My preference in these cases is for year to be in rows and the statistic (e.g. mean) in the columns, but if you want to do it the other way around, there should be no problem.
For a table like the one you want it suffices to have the binary variable you already mention (which I name flag) and appropriate labeling. You can use the built-in table command:
clear all
set more off
* Create example data
set seed 8642
set obs 40
egen year = seq(), from(1985) to (2005) block(4)
gen cash = floor(runiform()*500)
gen flag = round(runiform())
list, sepby(year)
* Define labels
label define lflag 0 "cash0" 1 "cash1"
label values flag lflag
* Table
table flag year, contents(mean cash)
In general, for tables, apart from the estout module you may want to consider also the user-written command tabout. Run ssc describe tabout for more information.

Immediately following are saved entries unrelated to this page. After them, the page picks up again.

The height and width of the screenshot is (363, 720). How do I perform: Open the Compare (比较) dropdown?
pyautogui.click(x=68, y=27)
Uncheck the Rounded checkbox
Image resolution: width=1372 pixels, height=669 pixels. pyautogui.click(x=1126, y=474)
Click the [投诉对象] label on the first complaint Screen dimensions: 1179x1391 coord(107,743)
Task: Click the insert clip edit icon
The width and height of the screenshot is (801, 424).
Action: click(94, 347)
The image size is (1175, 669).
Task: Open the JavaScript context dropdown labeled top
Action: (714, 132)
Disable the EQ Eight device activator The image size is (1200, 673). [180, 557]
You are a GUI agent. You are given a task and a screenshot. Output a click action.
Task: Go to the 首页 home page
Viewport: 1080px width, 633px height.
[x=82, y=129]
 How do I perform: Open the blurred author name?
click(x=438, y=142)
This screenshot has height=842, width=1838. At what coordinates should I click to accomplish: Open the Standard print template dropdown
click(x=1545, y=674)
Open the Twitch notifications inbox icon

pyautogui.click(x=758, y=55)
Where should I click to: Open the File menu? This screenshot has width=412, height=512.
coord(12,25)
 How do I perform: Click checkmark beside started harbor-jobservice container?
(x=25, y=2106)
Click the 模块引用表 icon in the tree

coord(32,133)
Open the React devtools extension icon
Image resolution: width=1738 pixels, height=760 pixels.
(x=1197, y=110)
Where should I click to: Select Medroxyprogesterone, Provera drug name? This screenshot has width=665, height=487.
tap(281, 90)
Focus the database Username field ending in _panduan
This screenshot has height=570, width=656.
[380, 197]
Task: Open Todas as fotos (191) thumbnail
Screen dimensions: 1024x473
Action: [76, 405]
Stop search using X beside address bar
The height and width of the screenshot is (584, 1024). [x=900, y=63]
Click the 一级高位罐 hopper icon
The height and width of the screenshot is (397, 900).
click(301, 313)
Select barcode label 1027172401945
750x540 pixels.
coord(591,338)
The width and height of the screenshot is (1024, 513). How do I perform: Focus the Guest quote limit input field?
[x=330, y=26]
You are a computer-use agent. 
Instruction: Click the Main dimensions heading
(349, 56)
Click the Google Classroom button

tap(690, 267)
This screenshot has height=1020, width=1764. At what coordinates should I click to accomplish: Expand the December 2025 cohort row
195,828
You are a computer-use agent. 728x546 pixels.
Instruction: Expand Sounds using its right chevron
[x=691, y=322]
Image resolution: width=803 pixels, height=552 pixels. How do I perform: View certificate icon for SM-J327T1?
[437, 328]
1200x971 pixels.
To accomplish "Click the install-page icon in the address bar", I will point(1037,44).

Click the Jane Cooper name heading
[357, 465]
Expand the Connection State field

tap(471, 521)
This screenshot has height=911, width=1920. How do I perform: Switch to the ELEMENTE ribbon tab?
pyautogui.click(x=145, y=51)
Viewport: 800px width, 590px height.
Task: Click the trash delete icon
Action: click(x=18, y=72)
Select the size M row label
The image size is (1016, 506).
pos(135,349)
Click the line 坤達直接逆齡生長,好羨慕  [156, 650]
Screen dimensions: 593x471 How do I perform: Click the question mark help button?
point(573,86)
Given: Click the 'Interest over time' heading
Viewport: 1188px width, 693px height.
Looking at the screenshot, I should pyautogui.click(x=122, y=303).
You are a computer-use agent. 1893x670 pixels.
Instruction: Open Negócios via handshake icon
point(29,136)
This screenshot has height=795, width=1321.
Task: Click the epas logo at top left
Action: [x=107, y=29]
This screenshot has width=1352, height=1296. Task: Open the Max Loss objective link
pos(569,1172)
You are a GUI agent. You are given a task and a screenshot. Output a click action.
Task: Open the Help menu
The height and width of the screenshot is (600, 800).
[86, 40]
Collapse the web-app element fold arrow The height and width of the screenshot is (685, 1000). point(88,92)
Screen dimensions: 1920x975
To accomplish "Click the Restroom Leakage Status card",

On the other hand, it's not clear what you mean by "splitting groups by hand". You show no code for this operation, but as long as it's general enough for your purposes (and practical) I think you should allow for it. The code might not be as elegant as you wish but if it's doing what it's supposed to, I think it's alright. For example:
clear all
set more off
set seed 8642
set obs 40
* Create example data
egen year = seq(), from(1985) to (2005) block(4)
gen cash = floor(runiform()*500)
gen flag = round(runiform())
* Data management
gen cash0 = cash if flag == 0
gen cash1 = cash if flag == 1
* Table
estpost tabstat cash*, stat(mean) by(year)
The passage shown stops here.